Ces différences de taxations entre les industries françaises et celles d’autres pays peuvent avoir pour résultat, à terme, de freiner l’innovation et de mettre en difficulté certains acteurs, notamment dans une économie où la vitesse et le volume d'investissement sont cruciaux.

« Le gouvernement doit comprendre que créer des taxes supplémentaires sur le numérique serait contre-productif : cela pénaliserait les acteurs français du numérique dans une compétition internationale qui se joue des frontières, et amoindrirait de surcroît la compétitivité d'autres filières qui ont besoin des innovations numériques pour s'exporter, comme le transport ou l'énergie, explique Alban Schmutz. Au contraire, il faut rendre notre pression fiscale équivalente à celle de nos principaux concurrents. »
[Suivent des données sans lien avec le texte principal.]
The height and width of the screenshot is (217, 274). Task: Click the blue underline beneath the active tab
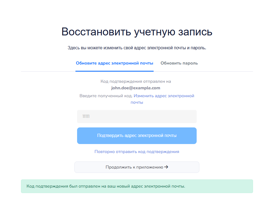click(x=114, y=71)
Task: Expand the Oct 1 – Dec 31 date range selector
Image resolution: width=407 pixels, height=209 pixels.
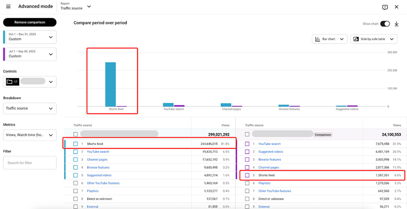Action: (29, 37)

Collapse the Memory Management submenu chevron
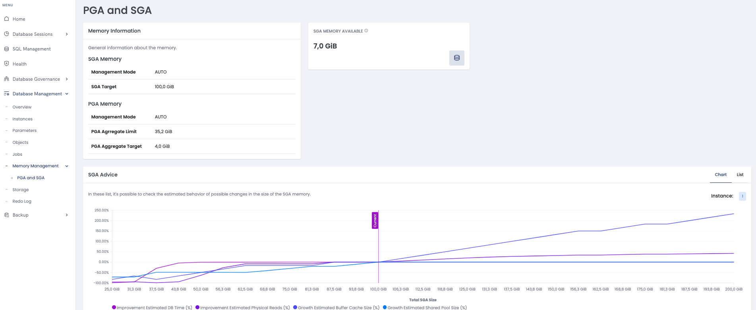67,166
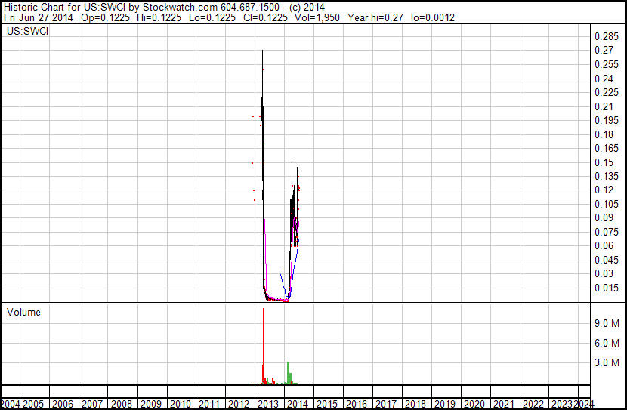Image resolution: width=627 pixels, height=410 pixels.
Task: Select the 2020 year label on the time axis
Action: pos(474,404)
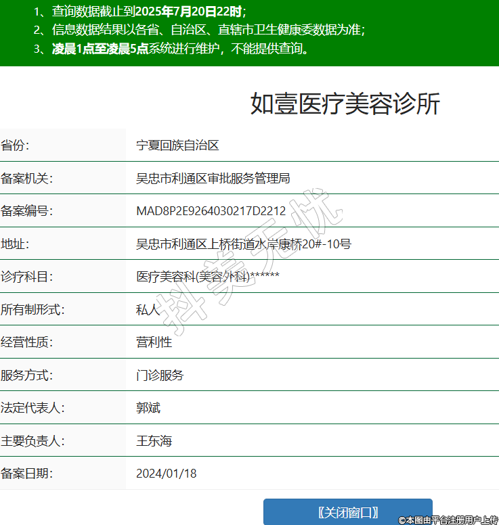Select the province value 宁夏回族自治区

click(177, 145)
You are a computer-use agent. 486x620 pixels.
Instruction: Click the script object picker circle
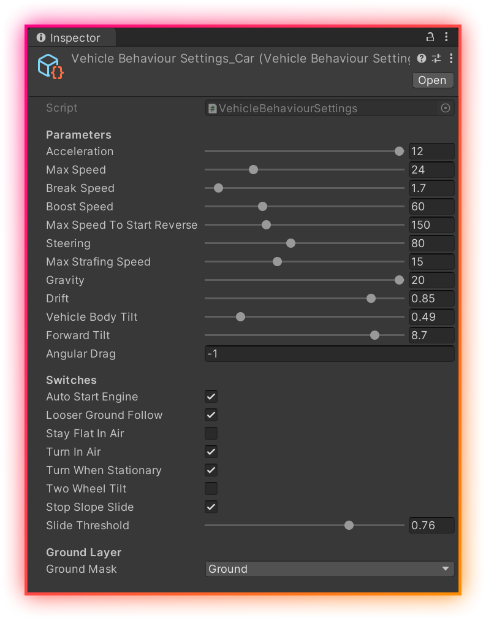click(446, 109)
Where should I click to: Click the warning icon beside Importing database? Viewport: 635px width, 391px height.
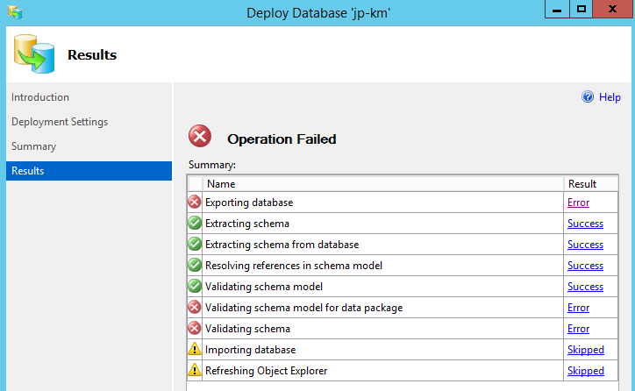pos(195,350)
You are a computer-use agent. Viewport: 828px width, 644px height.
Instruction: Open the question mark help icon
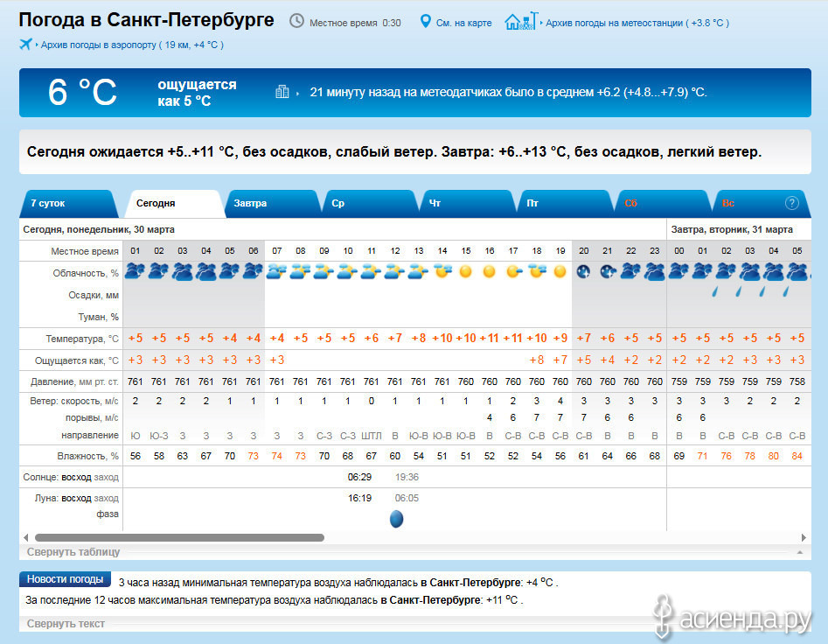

Dans ce contexte, OVH.com et d’autres acteurs du secteur ont décidé de contribuer activement à la réflexion menée par le CNN pour défendre le point de vue des professionnels de l'hébergement et du Cloud Computing.

Pour une égalité de traitement de tous les acteurs et en faveur de l’efficience économique

La question n'est pas tant d'avantager les acteurs français face à leurs homologues internationaux. Il est par contre crucial que le gouvernement mette tout en œuvre pour rééquilibrer les rapports de force entre acteurs français et internationaux. Et ce, à la fois sur les questions de taxes, d’investissements et de capitaux. OVH.com appelle ainsi à :

  – La mise en place d'initiatives urgentes à la fois dans des cadres bilatéraux et multilatéraux. Ces approches doivent être menées en parallèle au sein de l'Union européenne, de l'OCDE ou encore de l'OMC, mais aussi de manière directe avec chacun de nos principaux partenaires commerciaux ;

  – L'accélération du planning de l'Union européenne quant aux nouvelles règles de TVA pour le commerce électronique, qui permettront de réduire certaines distorsions de concurrence en calculant la TVA sur la base du lieu de consommation/utilisation et non plus sur le lieu de localisation du commerçant/producteur ;

  – La réforme de l’« Exit tax » qui freine le développement international d’entreprises entrepreneuriales françaises ;

  – La révision du plafond de la déductibilité des intérêts d’emprunts aujourd’hui limité à 3 millions d’euros dans une industrie qui nécessite d’importants investissements (centres de données et réseaux, notamment) et constitue le cœur de la filière numérique.

Même si entre 2 000 et 3 000 conventions fiscales bilatérales – dont la renégociation prendrait plus d’une dizaine d’années – sont en vigueur, OVH.com estime qu’une très forte accélération des cadres fiscaux doit se faire sur la base de calendriers accélérés. Le sujet étant suffisamment important pour de nombreux pays, notamment au sein de l’OCDE.


Pour en savoir plus, consultez notre article « La fiscalité numérique est un sujet d’intérêt national ».
(La contribution d'OVH.com et d'autres acteurs de l'hébergement aux travaux du CNN sur la fiscalité numérique y est disponible)


* Le CNN, instance consultative créée en 2011, avait été saisie en février par Bercy pour travailler sur la fiscalité numérique, et principalement celle des géants américains de l’Internet : Google, Apple Facebook ou Amazon, qui ne paient que très peu d’impôts en France.
** Source : Netcraft, novembre 2012."